[What needs to be done] Reproduce word for word the records from the line containing "The height and" through the line containing "center [551, 274].", both lines included, and leave out the pictures.

[Source data]
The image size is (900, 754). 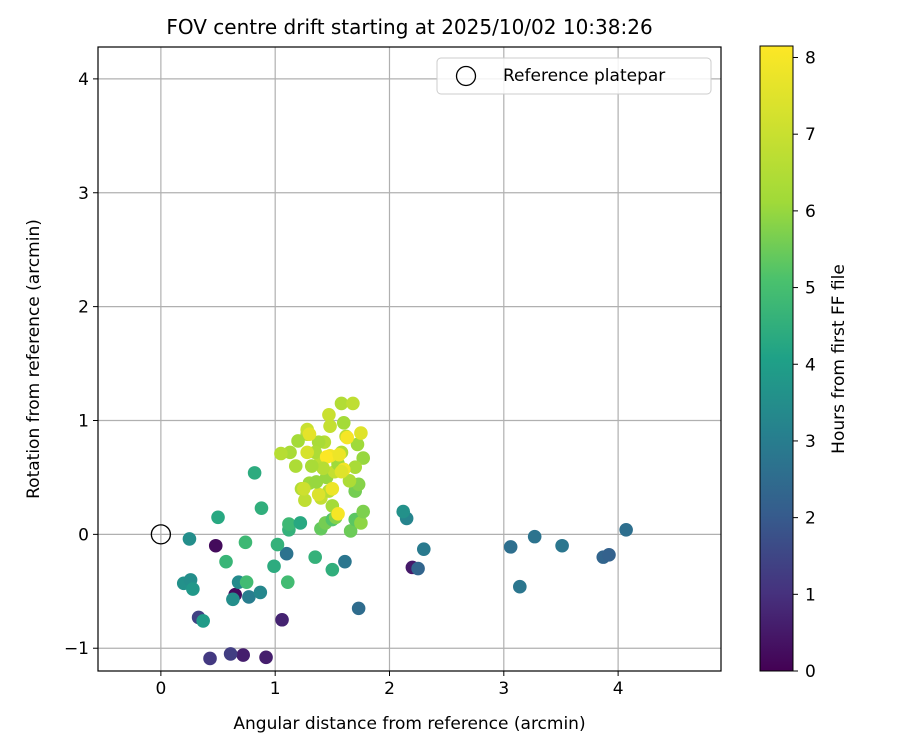 I want to click on legend-label: Reference platepar, so click(x=584, y=76).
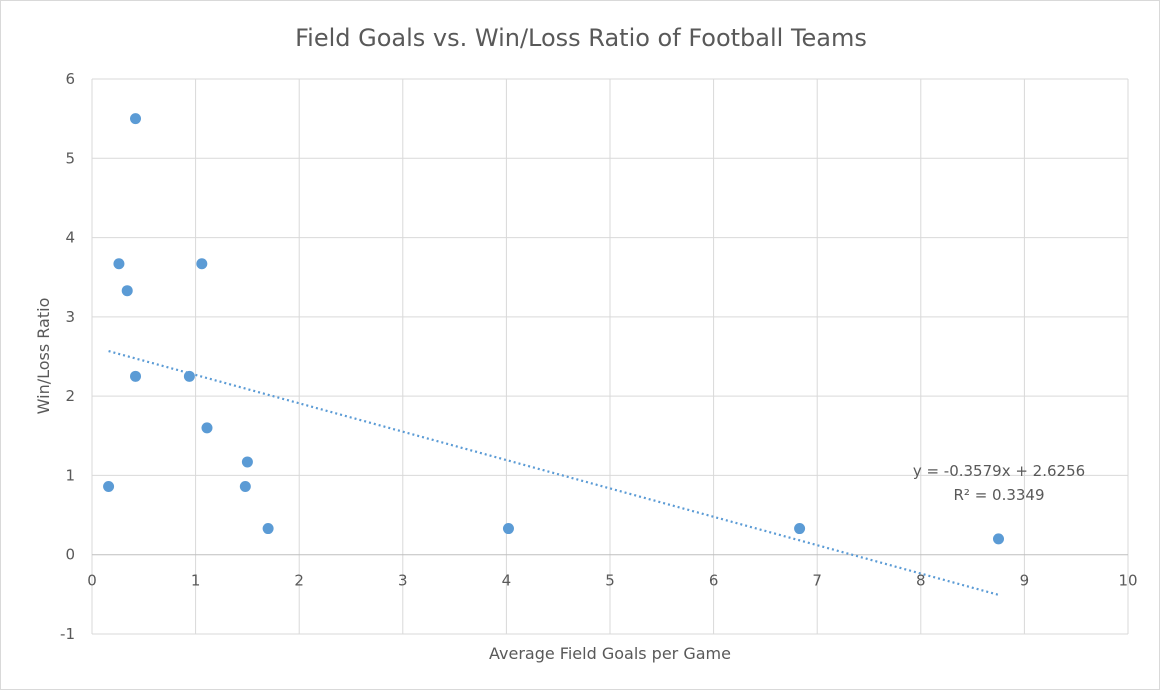 This screenshot has width=1160, height=691. What do you see at coordinates (999, 471) in the screenshot?
I see `trendline-equation: y = -0.3579x + 2.6256` at bounding box center [999, 471].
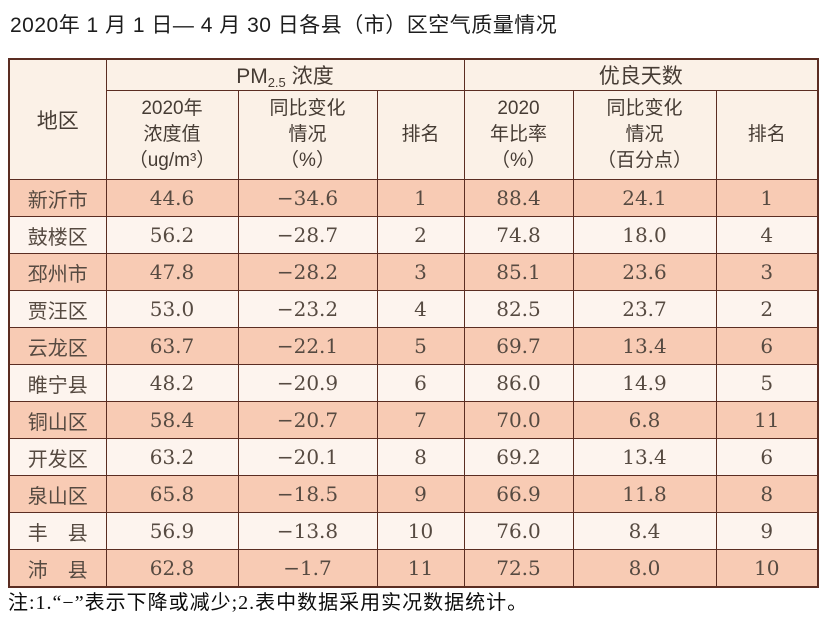  I want to click on pm-change-cell: −22.1, so click(308, 346).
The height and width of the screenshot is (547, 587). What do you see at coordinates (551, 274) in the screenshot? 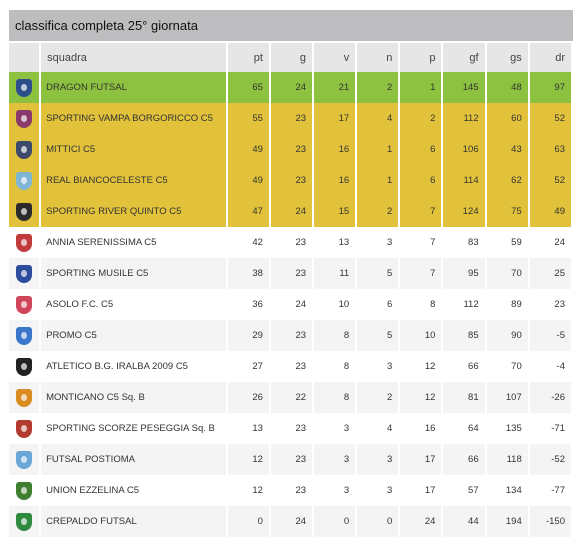
I see `cell-goal-difference: 25` at bounding box center [551, 274].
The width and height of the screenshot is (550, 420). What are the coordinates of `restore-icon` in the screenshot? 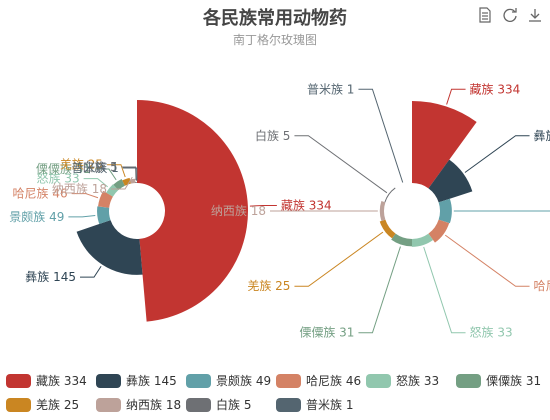 It's located at (510, 15).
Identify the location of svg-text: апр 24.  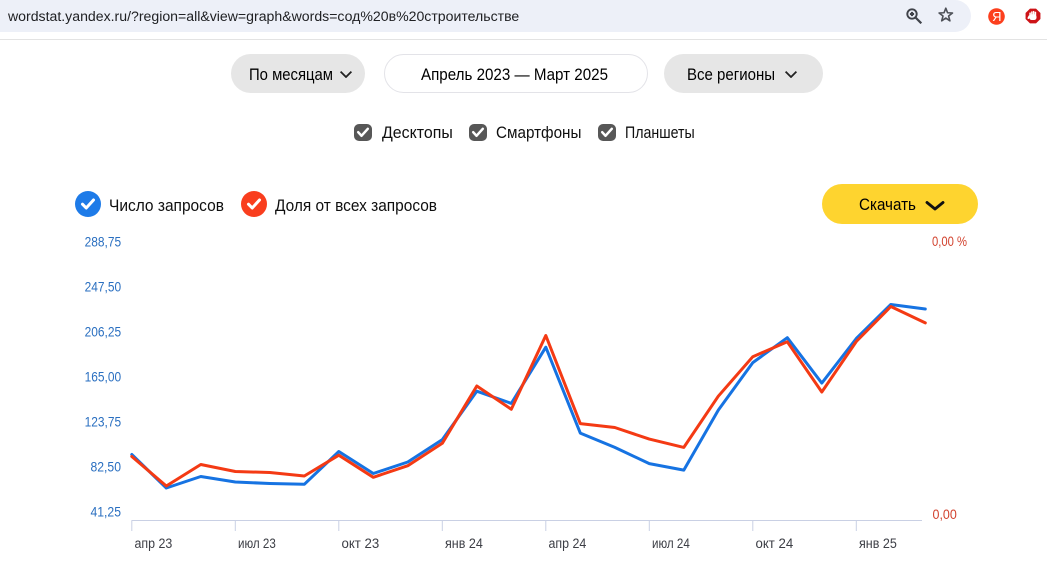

[Expected answer]
The height and width of the screenshot is (547, 587). What do you see at coordinates (551, 274) in the screenshot? 
I see `cell-goal-difference: 25` at bounding box center [551, 274].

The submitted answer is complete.